> Extract:
--- START ---

By Adrian Croft
LONDON (Reuters) – Scores of protesters throwing eggs and shouting “Nazi scum, off our streets” broke up a news conference on Tuesday by the British National Party which has just won its first seats in the European Parliament.
BNP leader Nick Griffin and Andrew Brons, who both won European Parliament seats in the north of England in last week’s vote, had just started giving an open-air news conference outside parliament when they were charged by protesters.
They threw eggs which broke on Griffin’s shoulder and at least one protester hit him with the stick of a placard, a Reuters photographer on the scene said.
Chased by the protesters, Griffin and Brons fled in waiting cars. Demonstrators struck the cars with placards, which bore the slogan “Stop the Fascist BNP,” as they accelerated away.
A police spokeswoman said two people had been taken to hospital after the protest, but she had no more information about them or their injuries.
Police were looking into an allegation of assault on a woman at the protest and investigating reports of a road collision linked to the demonstration, she said. No one had been arrested.
Police guarding parliament did not intervene in the protest.
The BNP, which campaigns for a halt to immigration, voluntary repatriation of immigrants and British withdrawal from the European Union, has won local council seats but is not represented in the British parliament.
It is shunned by mainstream parties which regard its policies as racist. But it has gathered support in urban areas among a working class hurt by the worst recession in decades and competing for jobs and services with immigrants.
It won more than 940,000 votes in last week’s European elections, enough to give it its first two deputies under a proportional representation system.
Griffin said the protesters were a “mob for hire” that included supporters of the Labour Party.
“This is a mob of students, lecturers, probably a few civil service parasites … and hardcore activists and supporters primarily of the Labour Party,” he told the BBC.
An official of Unite Against Fascism, set up in response to what it sees as the rising threat from the extreme right in Britain and which organised the protest, was unrepentant.
“I say to all those people that voted for them: They voted for the wrong thing. They voted for civil war, destruction and conflict in communities and surely that is a terrible thing to happen,” Weyman Bennett, the group’s national secretary, told reporters.
The BNP was helped in last week’s election by a low turnout and protest voting after the major parties were tarred by a scandal over politicians’ perks.

--- END ---

> Recorded information:
--- START ---

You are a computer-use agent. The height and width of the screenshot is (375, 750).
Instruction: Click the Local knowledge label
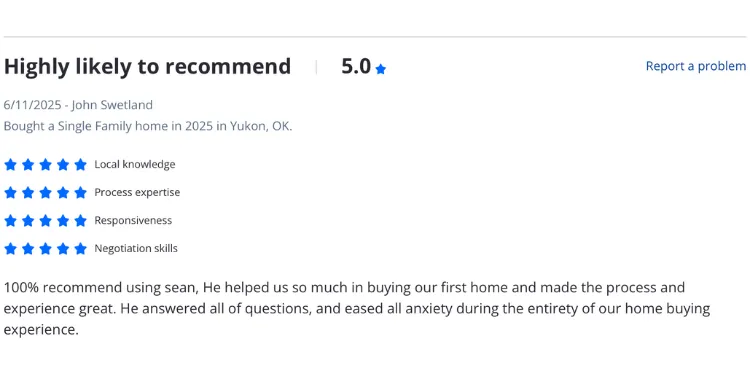pyautogui.click(x=135, y=165)
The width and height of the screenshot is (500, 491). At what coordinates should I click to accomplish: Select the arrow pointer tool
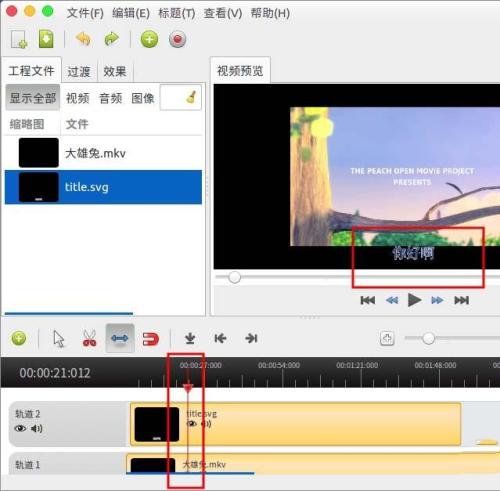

--- END ---

> Problem to solve: Reproduce the news report on the protest against the British National Party word for word, in full.

> Answer space:
By Adrian Croft
LONDON (Reuters) – Scores of protesters throwing eggs and shouting “Nazi scum, off our streets” broke up a news conference on Tuesday by the British National Party which has just won its first seats in the European Parliament.
BNP leader Nick Griffin and Andrew Brons, who both won European Parliament seats in the north of England in last week’s vote, had just started giving an open-air news conference outside parliament when they were charged by protesters.
They threw eggs which broke on Griffin’s shoulder and at least one protester hit him with the stick of a placard, a Reuters photographer on the scene said.
Chased by the protesters, Griffin and Brons fled in waiting cars. Demonstrators struck the cars with placards, which bore the slogan “Stop the Fascist BNP,” as they accelerated away.
A police spokeswoman said two people had been taken to hospital after the protest, but she had no more information about them or their injuries.
Police were looking into an allegation of assault on a woman at the protest and investigating reports of a road collision linked to the demonstration, she said. No one had been arrested.
Police guarding parliament did not intervene in the protest.
The BNP, which campaigns for a halt to immigration, voluntary repatriation of immigrants and British withdrawal from the European Union, has won local council seats but is not represented in the British parliament.
It is shunned by mainstream parties which regard its policies as racist. But it has gathered support in urban areas among a working class hurt by the worst recession in decades and competing for jobs and services with immigrants.
It won more than 940,000 votes in last week’s European elections, enough to give it its first two deputies under a proportional representation system.
Griffin said the protesters were a “mob for hire” that included supporters of the Labour Party.
“This is a mob of students, lecturers, probably a few civil service parasites … and hardcore activists and supporters primarily of the Labour Party,” he told the BBC.
An official of Unite Against Fascism, set up in response to what it sees as the rising threat from the extreme right in Britain and which organised the protest, was unrepentant.
“I say to all those people that voted for them: They voted for the wrong thing. They voted for civil war, destruction and conflict in communities and surely that is a terrible thing to happen,” Weyman Bennett, the group’s national secretary, told reporters.
The BNP was helped in last week’s election by a low turnout and protest voting after the major parties were tarred by a scandal over politicians’ perks.